Once again, I have no idea what needs to be changed.

JLane-scripps commented 3 days ago

Hey Vernon, no problem; glad my struggle with these errors can save someone else some hours of frustration, and glad my program was useful.

Unfortunately I don't know this specific error's cause or solution. It seems to happen as soon as the dendrogram begins plotting. My gut is telling me at first glance that 3 module eigengenes is too few, but I can't base that on anything. That could be totally off. Do you know how much of your original data was removed along with the blanks? In my researcher's file, I had to remove 23% of the rows -- 23% of the proteins. He said that was an acceptable loss for ours but there would be a limit to how much data could be lost and still find this analysis useful.

vcoyne1 commented 2 days ago

Hi Jeff,

I lost 1,214 rows! Most likely too many. Interestingly, I am able to run a WGCNA analysis using the file generated from Streamlit using a different package. It generated 2 modules, but could draw the dendrograms which did make sense in terms of the GO BPs, etc. I think that the loss of so many proteins is too many - I have used other methods to impute values and remove duplicates, etc., which work in other packages (iDEP).

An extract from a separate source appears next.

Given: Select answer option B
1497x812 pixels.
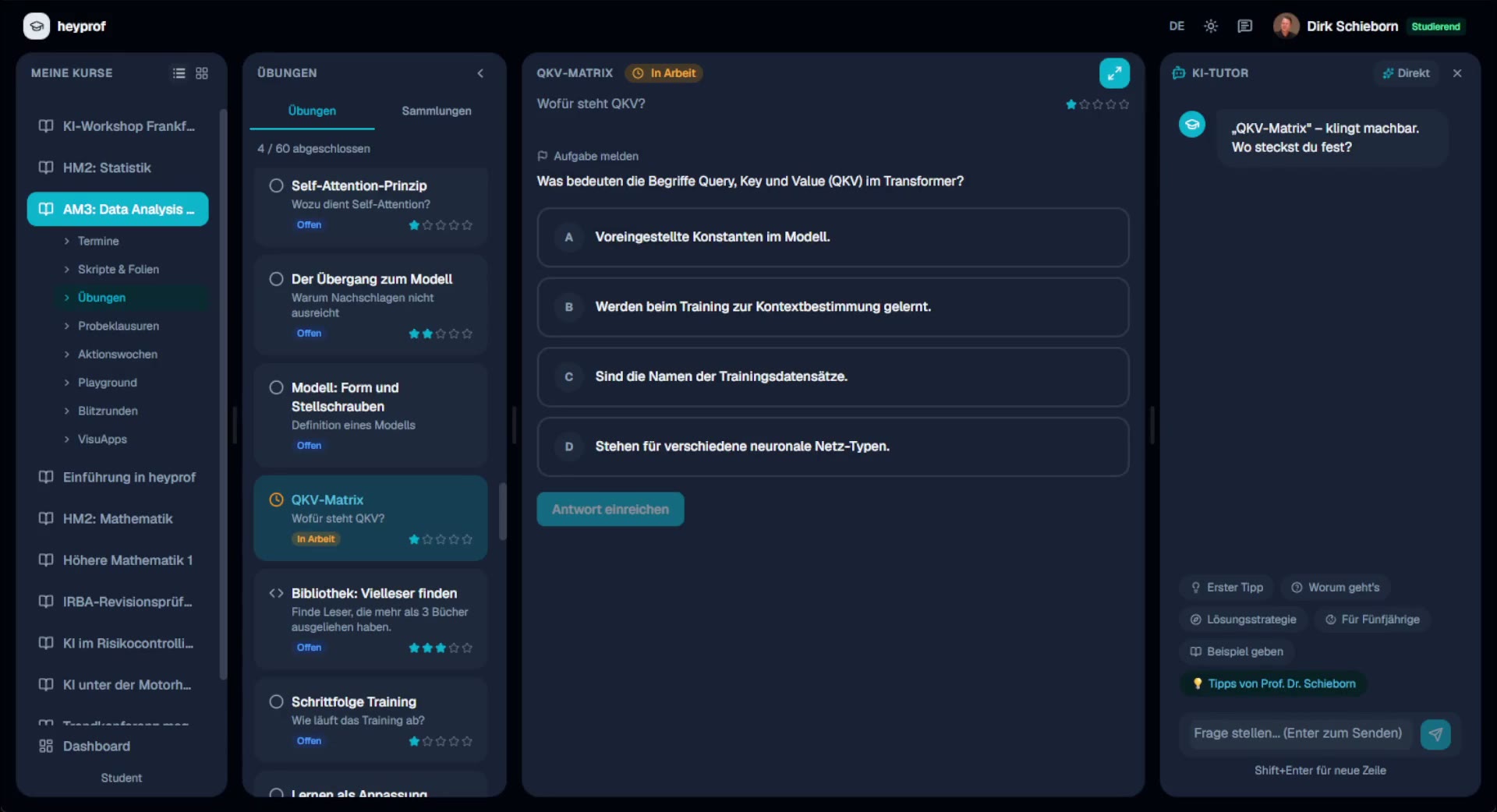Looking at the screenshot, I should (833, 307).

This way I end up with 5 modules which make sense as before. I have no idea why MetaNetworks can't do the same. Being a GUI, there is not much one can do with regard to changing parameters for the run.

All the best, Vernon

vcoyne1 commented 2 days ago

Finally got MetaNetwork to run :) I used a different dataset that had less missing values, ran it through your script to remove rows and then found it ran perfectly in MetaNetwork. The new attempt only removed 747 rows. Resulted in 4 modules.

Thank you for your patience with this.